Leiden University Medical Center, The Netherlands
The line of work by Dr. Michael Eikmans (Leiden University Medical Center, the Netherlands) has been to compose a risk profile for kidney transplant rejection and late outcome based on genomic and proteomic tools. During his Ph.D. (1999-2002) he showed that gene expression assessment in biopsies complements current conventional diagnostic criteria. This year an American research grant was awarded to non-invasively monitor patients after kidney transplantation, making use of molecular and immunologic tools in urine and blood. As medical immunologist he gives consultations to Eurotransplant (organization allocating donor organs) and to transplant physicians, in case of (planned) kidney transplantations.

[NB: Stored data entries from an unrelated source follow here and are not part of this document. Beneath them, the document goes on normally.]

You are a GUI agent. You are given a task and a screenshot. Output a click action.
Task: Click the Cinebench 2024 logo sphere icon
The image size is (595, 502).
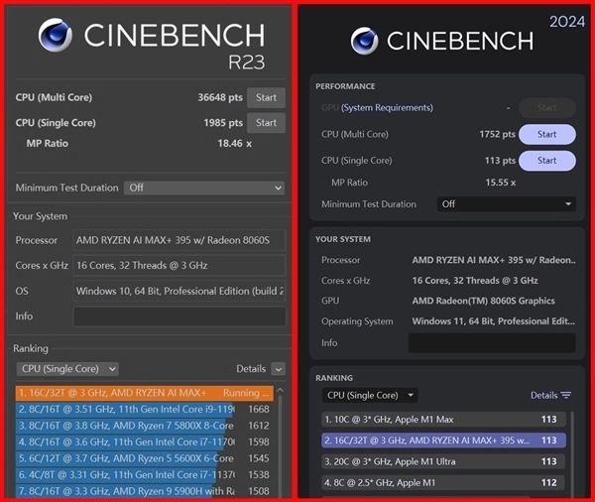tap(364, 41)
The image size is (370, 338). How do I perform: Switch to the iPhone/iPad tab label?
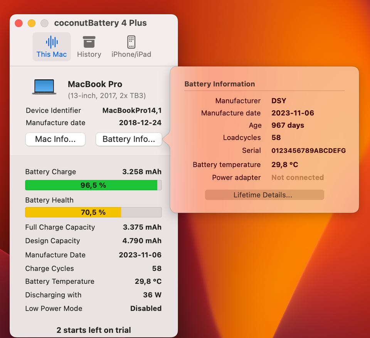click(x=131, y=54)
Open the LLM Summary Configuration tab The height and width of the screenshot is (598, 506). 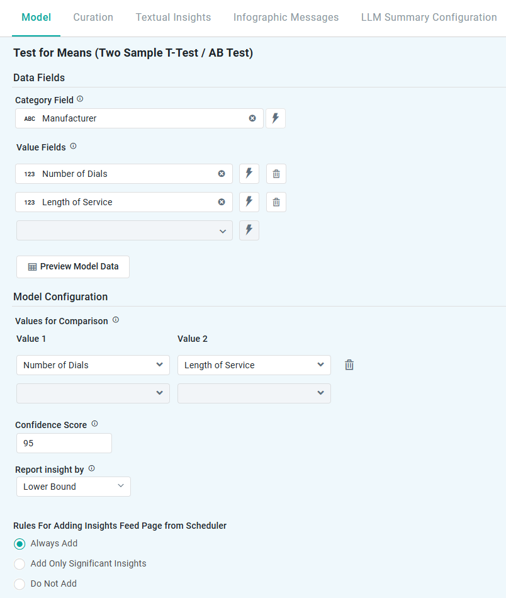point(429,18)
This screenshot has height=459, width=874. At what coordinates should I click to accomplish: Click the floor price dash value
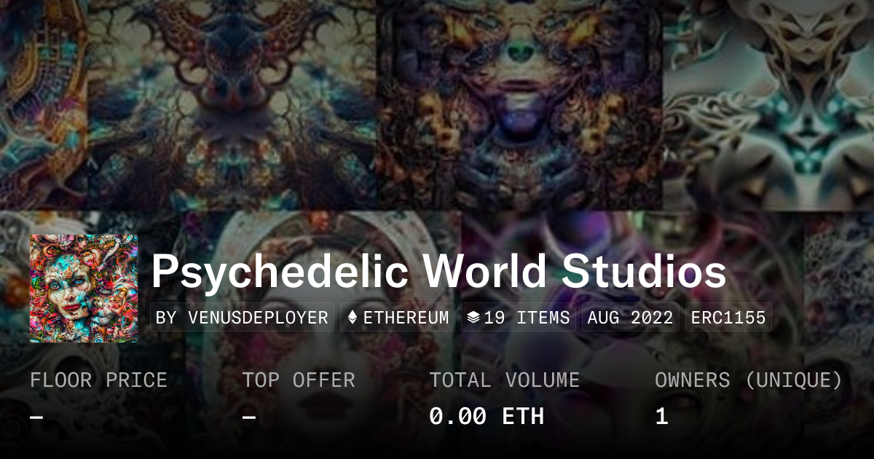[x=36, y=417]
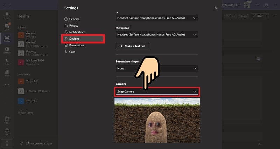The image size is (280, 149).
Task: Expand the Microphone device dropdown
Action: tap(156, 35)
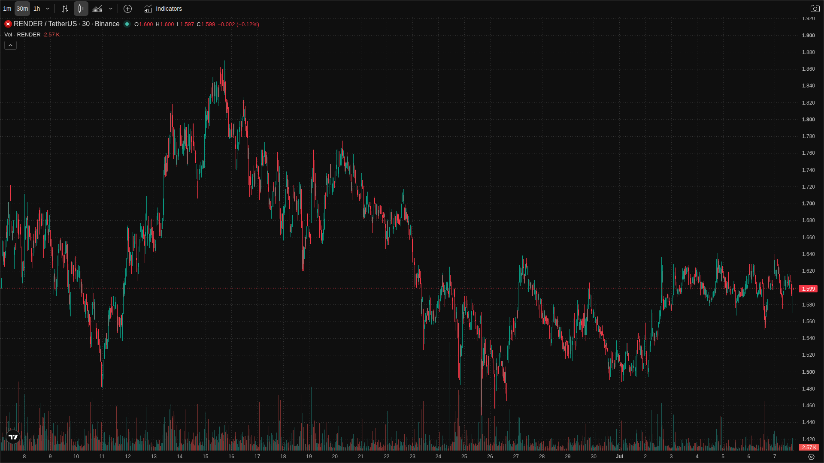Click the Compare or Add Symbol plus icon

click(127, 9)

Our goal is to enhance diagnostic accuracy of acute rejection (AR) after kidney transplantation, and to predict the impact of AR on graft outcome. In patients suffering from AR (n=28) we identified by microarray S100A9 expression as a prognostic indicator of outcome. In a second cohort, we confirmed that patients with high S100A9 expression during AR (n=36) have better 12-year graft survival (91.5%) than low expressers (n=61; 69.2%). Furthermore, by comparing AR biopsy samples and biopsies without signs of rejection (n=120), we found that S100A9 may function as a diagnostic marker of acute rejection. Next, we studied the mechanism by which S100A9 exerts its biologic effects. In the biopsies, the majority (75%) of the S100A9+ cell population consisted of CD68+ myeloid cells expressing HLA-DR. Expression of S100A9 was related to expression of immune regulatory molecules, including IL-10, regulatory T cell marker FoxP3/CD3, and p40 component of the reactive oxygen species (ROS)-producing machinery. Overexpression of S100A9 in cultured macrophages led to increased ROS production, whereas inhibition by siRNA transfection resulted into decreased ROS production. The presence of low concentrations of the ROS metabolite H2O2 for 0.5h led to downregulation of the proliferative response of activated T cells. S100A9 levels in the graft are specifically elevated during conditions of increased inflammation. The presence of distinct myeloid cell subsets, expressing S100A9, early after transplantation provides prognostic information with respect to graft survival. The current data suggest that an increased expression of S100A9 by myeloid cells leads to local ROS production in the immune synapse, and as a consequence downregulation of alloimmune responses by T cells in the graft.